# hand-chased quadruple start threads



## turbowagon (May 18, 2011)

and a handheld tool rest!  

Cool!

[yt]V6ic1jvaoiU[/yt]

- Joe


----------



## MarkD (May 18, 2011)

That's quite impressive!


----------



## TomW (May 18, 2011)

I laugh every time I see this guy's work.  It would take me longer to find the "darn" die than it takes this guy to finish..
Tom


----------



## Lenny (May 18, 2011)

Sure, .... it's EASY when you have all those expensive tools to work with! :biggrin::wink:


----------



## wolftat (May 18, 2011)

Joe, stop looking at stuff like that, it will cause you to spend way more time in your shop than you do already. I saw a live demo on that once, it was very cool to watch and very difficult to do at my shop.


----------



## Chthulhu (May 18, 2011)

All of Hakase's pens are individually hand-made to order. You go to the shop in Japan, and they have you fill out some forms to analyze your handwriting style, then tailor a pen and nib to suit you. Very long waiting list, too.


----------



## kruzzer (May 18, 2011)

Damn Joe you sure made that look easy.....


----------



## titan2 (May 18, 2011)

Gotta love his parting tool!!!

Would love to see how they make the spindel go back & forth!!!


Barney


----------



## robutacion (May 18, 2011)

Now, that's what I call craftsmanship at its best...! 

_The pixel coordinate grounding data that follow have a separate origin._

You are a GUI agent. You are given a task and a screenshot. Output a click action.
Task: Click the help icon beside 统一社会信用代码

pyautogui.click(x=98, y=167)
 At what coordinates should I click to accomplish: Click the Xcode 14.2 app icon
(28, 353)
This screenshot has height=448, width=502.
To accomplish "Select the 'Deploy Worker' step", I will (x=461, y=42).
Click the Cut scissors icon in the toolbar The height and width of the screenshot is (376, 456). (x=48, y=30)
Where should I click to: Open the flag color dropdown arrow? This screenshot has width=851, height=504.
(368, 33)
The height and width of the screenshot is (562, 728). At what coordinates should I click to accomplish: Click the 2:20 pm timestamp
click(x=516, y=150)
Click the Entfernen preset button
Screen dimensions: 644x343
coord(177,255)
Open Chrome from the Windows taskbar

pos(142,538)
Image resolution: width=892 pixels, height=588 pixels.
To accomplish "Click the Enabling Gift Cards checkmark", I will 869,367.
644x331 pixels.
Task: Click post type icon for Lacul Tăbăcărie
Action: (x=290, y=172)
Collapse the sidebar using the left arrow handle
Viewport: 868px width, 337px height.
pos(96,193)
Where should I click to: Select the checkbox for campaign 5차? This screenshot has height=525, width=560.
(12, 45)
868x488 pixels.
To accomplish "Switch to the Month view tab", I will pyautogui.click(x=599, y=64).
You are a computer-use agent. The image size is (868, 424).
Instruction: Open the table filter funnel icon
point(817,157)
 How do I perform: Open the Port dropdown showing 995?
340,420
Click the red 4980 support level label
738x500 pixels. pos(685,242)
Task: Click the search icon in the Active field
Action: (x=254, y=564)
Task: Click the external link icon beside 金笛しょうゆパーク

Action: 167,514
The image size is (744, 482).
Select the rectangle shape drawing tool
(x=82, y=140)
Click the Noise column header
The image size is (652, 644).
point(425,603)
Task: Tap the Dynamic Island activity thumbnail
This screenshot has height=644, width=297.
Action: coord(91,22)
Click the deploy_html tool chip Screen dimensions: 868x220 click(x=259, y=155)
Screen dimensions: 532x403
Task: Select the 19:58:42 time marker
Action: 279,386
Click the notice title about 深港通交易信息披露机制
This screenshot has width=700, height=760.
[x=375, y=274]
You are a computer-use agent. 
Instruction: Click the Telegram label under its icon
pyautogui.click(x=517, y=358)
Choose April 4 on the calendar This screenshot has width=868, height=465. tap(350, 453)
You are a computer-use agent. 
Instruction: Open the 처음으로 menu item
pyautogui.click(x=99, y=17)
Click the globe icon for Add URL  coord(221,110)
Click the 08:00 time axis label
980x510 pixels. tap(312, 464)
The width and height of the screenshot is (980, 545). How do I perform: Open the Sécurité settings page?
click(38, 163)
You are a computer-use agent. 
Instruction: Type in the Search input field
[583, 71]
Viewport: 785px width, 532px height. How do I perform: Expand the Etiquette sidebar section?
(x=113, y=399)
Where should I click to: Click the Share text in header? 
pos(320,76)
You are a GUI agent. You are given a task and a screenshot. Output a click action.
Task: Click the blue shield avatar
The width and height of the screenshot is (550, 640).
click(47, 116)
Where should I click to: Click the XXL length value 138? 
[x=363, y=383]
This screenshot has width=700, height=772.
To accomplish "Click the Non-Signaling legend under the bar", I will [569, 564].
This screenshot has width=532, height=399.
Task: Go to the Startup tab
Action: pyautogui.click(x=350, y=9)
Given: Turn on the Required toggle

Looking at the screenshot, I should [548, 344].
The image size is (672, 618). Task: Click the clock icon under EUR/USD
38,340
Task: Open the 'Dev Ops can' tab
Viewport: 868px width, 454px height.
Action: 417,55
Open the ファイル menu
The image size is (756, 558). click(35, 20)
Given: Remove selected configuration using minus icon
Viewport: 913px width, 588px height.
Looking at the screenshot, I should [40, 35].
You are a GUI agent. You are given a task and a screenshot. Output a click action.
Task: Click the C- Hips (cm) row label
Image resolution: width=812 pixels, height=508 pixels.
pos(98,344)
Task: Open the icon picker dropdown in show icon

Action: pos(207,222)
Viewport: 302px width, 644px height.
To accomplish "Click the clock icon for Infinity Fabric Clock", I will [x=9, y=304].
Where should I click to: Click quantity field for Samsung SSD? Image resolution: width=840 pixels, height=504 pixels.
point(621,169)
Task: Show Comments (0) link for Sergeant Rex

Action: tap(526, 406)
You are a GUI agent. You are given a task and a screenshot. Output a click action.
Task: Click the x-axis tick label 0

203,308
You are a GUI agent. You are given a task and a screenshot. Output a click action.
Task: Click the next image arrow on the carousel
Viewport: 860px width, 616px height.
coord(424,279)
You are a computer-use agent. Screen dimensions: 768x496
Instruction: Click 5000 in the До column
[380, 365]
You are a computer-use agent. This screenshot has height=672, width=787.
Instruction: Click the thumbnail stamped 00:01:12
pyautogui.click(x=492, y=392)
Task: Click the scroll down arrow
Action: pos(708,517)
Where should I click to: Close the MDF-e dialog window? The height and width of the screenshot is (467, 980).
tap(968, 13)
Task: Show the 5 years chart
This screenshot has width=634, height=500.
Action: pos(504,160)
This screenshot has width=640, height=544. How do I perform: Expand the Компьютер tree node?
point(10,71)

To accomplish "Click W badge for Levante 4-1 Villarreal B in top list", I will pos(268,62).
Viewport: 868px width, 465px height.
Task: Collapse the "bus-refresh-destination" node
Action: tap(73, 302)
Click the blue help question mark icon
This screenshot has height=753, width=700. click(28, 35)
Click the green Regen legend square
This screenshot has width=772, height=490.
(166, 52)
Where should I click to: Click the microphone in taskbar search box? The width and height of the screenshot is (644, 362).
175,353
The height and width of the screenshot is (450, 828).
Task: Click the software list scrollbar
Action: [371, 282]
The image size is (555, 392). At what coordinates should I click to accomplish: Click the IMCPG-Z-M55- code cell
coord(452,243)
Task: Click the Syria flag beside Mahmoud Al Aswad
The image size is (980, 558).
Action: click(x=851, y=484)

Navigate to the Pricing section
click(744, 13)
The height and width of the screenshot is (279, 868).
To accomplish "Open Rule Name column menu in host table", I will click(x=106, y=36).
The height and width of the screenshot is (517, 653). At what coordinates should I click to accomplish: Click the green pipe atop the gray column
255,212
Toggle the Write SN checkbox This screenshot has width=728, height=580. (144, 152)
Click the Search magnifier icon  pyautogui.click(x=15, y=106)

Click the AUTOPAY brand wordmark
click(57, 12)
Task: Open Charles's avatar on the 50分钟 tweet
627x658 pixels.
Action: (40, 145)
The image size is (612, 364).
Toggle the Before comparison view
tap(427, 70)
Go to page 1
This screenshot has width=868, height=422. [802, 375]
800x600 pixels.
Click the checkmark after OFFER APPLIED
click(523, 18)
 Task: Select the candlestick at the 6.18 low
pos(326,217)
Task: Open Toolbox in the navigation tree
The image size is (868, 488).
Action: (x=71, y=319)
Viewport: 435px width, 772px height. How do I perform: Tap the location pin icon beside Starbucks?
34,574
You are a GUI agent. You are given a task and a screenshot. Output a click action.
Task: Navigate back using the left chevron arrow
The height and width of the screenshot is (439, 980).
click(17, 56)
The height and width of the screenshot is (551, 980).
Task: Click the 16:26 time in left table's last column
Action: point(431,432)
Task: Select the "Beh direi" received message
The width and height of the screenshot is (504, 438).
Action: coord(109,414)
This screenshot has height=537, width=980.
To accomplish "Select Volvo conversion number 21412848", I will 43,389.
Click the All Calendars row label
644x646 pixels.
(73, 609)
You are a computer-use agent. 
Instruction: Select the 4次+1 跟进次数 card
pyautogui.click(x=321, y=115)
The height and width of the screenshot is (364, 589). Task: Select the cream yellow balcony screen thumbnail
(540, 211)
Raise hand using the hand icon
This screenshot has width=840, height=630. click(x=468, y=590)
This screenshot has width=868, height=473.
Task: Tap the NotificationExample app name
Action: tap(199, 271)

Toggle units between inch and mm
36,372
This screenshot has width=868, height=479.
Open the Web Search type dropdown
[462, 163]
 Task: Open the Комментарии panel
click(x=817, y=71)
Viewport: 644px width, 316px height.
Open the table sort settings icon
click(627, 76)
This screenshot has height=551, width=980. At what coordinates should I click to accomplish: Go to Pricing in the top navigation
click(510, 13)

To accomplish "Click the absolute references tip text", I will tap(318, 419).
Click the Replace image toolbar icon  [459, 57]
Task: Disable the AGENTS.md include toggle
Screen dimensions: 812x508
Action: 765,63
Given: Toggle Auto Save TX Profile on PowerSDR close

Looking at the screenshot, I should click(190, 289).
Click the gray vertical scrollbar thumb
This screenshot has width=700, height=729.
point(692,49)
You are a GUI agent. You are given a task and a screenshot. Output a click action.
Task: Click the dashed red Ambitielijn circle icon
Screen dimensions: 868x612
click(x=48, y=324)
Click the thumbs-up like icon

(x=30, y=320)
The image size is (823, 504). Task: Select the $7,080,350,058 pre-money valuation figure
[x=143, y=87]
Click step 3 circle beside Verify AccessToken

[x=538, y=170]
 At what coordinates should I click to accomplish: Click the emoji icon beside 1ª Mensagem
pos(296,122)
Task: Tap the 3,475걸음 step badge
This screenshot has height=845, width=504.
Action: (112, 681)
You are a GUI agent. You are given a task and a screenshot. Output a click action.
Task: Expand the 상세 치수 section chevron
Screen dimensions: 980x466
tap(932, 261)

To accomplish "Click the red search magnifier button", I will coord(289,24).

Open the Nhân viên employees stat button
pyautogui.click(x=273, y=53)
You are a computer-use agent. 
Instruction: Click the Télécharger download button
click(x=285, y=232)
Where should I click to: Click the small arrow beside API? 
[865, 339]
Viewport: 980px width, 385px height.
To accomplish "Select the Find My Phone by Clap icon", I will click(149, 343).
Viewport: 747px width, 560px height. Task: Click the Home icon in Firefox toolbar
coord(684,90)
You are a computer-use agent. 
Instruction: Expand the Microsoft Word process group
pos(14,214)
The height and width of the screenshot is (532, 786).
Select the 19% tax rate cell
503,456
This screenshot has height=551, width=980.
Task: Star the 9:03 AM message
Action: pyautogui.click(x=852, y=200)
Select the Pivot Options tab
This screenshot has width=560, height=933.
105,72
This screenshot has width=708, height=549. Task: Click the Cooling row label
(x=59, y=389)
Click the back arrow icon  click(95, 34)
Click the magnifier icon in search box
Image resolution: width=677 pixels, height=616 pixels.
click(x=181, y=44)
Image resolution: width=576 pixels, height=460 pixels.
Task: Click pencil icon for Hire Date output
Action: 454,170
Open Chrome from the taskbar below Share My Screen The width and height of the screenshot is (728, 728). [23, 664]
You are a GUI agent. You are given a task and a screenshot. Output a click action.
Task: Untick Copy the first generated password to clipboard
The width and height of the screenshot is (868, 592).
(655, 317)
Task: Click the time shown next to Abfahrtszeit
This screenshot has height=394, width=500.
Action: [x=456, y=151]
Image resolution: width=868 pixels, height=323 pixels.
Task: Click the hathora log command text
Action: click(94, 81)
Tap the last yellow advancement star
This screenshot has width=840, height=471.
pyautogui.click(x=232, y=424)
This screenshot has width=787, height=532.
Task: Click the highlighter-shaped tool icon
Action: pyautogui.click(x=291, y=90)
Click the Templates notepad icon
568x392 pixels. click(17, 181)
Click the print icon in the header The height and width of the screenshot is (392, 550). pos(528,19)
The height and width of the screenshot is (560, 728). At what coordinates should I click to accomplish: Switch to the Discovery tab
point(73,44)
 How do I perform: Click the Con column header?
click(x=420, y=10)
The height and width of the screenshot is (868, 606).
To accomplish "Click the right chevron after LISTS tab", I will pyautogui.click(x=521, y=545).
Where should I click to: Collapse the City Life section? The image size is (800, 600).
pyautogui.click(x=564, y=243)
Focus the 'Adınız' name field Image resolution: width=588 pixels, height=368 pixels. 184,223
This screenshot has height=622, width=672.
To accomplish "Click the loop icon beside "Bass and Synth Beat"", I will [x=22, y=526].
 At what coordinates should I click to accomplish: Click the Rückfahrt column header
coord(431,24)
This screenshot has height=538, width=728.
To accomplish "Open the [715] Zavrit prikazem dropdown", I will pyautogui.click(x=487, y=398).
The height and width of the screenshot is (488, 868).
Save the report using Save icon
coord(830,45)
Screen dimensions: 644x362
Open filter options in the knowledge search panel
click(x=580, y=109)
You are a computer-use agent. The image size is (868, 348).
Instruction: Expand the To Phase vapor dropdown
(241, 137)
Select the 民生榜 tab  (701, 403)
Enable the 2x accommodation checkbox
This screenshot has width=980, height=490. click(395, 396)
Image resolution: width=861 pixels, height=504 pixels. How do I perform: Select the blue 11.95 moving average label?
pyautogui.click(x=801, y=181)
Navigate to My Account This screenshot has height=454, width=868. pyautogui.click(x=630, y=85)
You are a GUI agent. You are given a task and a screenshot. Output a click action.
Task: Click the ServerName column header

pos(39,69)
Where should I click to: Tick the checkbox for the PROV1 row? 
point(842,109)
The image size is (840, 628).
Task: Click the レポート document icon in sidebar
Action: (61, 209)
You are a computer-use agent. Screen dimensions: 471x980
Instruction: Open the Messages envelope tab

Hands like that, are worth their weight in diamonds...!

Make us all look, damn useless, there is, almost...!

Cheers
George


----------



## thewishman (May 18, 2011)

I wonder how long his cutting tool used to be.


----------



## ssajn (May 18, 2011)

He makes it look easy. I hand chase threads but haven't tried it on a pen, yet. I cheat though. I use a tool rest. Guess I have my work cut out for me.


----------



## Old Lar (May 19, 2011)

And here I thought threading on kitless pens would be difficult....:wink::wink:


----------



## Jim15 (May 19, 2011)

All I can say is WOW, only in my dreams could I do that. Awesome video.


----------



## Russianwolf (May 19, 2011)

guys he's just using tools specialized for this. 

The "lathe" he is using has two settings, one just spins at one fixed point like ours, but the other setting spirals in and out, forward and reverse. The Tool rest he is using has a large base that is placed on the table base the lathe is attached to, the hand just holding it steady. Given what he's working on catches aren't a big concern.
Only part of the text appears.